## [Short problem]
Transcribe the material word for word, from the line containing "at (963, 89)." down to the line containing "center [107, 484].", including both of those lines.

## [Records of locating words and elements]
+ + + + +

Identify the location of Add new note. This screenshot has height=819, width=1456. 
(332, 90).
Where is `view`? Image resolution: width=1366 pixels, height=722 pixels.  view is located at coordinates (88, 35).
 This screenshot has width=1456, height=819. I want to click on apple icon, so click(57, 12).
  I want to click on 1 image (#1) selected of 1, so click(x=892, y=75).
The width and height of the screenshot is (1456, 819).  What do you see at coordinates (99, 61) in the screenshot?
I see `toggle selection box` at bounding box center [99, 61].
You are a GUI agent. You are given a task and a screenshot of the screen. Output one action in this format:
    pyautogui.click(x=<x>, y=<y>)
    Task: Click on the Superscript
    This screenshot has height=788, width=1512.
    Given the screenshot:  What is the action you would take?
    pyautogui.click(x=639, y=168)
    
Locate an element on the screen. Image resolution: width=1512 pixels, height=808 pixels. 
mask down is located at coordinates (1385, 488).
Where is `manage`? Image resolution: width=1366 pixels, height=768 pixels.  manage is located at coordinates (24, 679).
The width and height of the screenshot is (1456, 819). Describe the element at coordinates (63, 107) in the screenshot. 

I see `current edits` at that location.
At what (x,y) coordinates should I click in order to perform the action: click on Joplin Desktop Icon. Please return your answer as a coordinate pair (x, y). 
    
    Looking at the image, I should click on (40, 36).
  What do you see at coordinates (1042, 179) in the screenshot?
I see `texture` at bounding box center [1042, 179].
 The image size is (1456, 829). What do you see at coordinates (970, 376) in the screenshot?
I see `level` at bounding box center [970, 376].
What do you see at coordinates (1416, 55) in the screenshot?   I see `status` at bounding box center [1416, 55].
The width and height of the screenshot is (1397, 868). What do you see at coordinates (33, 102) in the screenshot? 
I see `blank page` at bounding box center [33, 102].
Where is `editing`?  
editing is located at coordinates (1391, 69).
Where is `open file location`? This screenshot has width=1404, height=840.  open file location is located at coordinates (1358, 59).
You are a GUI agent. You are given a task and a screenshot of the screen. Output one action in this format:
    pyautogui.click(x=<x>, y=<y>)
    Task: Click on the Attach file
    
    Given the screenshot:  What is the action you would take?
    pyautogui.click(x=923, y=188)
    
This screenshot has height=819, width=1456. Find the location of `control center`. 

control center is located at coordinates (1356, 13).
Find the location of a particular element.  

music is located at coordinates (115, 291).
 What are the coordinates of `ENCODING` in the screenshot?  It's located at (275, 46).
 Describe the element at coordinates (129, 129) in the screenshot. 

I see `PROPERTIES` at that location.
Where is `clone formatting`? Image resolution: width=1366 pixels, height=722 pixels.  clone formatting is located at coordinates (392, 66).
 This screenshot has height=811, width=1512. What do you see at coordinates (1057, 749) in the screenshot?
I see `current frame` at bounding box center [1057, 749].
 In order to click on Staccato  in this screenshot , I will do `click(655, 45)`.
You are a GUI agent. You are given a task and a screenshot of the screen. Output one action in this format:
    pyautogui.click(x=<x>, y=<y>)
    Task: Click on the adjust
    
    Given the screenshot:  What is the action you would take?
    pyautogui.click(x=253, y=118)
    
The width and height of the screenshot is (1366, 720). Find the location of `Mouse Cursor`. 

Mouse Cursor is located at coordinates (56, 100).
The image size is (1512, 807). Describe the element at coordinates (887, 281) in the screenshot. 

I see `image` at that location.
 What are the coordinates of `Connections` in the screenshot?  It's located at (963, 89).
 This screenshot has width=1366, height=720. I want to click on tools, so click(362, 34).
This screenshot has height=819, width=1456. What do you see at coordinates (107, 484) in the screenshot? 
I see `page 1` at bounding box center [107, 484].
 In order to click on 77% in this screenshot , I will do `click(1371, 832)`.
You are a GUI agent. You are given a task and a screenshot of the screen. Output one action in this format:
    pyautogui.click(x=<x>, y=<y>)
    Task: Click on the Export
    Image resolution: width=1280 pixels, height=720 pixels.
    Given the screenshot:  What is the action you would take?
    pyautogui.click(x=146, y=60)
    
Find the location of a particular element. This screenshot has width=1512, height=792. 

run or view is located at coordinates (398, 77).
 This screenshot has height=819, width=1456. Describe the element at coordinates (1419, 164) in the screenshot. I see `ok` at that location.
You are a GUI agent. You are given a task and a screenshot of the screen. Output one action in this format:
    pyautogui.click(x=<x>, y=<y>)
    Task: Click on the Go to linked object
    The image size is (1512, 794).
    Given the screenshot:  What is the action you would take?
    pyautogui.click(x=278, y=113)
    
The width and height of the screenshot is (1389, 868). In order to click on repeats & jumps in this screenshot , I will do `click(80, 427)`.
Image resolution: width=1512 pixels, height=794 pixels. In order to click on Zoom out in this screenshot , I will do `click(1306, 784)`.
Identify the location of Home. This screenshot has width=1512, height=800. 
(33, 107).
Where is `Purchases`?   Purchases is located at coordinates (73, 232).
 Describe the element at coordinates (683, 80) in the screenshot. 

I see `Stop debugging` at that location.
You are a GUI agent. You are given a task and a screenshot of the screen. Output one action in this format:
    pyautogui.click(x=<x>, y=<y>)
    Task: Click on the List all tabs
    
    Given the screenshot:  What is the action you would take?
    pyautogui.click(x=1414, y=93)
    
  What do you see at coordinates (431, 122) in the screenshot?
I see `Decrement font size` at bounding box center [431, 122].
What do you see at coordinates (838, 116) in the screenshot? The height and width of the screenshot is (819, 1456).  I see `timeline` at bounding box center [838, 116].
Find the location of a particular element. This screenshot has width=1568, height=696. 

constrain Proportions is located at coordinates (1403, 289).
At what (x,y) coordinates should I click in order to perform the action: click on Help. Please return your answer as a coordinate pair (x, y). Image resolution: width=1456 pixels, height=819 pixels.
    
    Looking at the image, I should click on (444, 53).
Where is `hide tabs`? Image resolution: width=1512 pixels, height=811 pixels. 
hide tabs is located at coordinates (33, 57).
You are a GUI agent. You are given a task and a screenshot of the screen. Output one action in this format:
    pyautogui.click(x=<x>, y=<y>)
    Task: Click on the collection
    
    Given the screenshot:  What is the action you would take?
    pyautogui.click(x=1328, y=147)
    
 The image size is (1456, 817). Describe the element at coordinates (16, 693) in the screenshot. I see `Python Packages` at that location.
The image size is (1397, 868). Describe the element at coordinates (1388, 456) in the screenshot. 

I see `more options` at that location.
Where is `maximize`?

+ + + + +

## [Solution]
 What are the coordinates of `Connections` in the screenshot?  It's located at (963, 89).
 This screenshot has width=1366, height=720. I want to click on tools, so click(362, 34).
This screenshot has height=819, width=1456. What do you see at coordinates (107, 484) in the screenshot? 
I see `page 1` at bounding box center [107, 484].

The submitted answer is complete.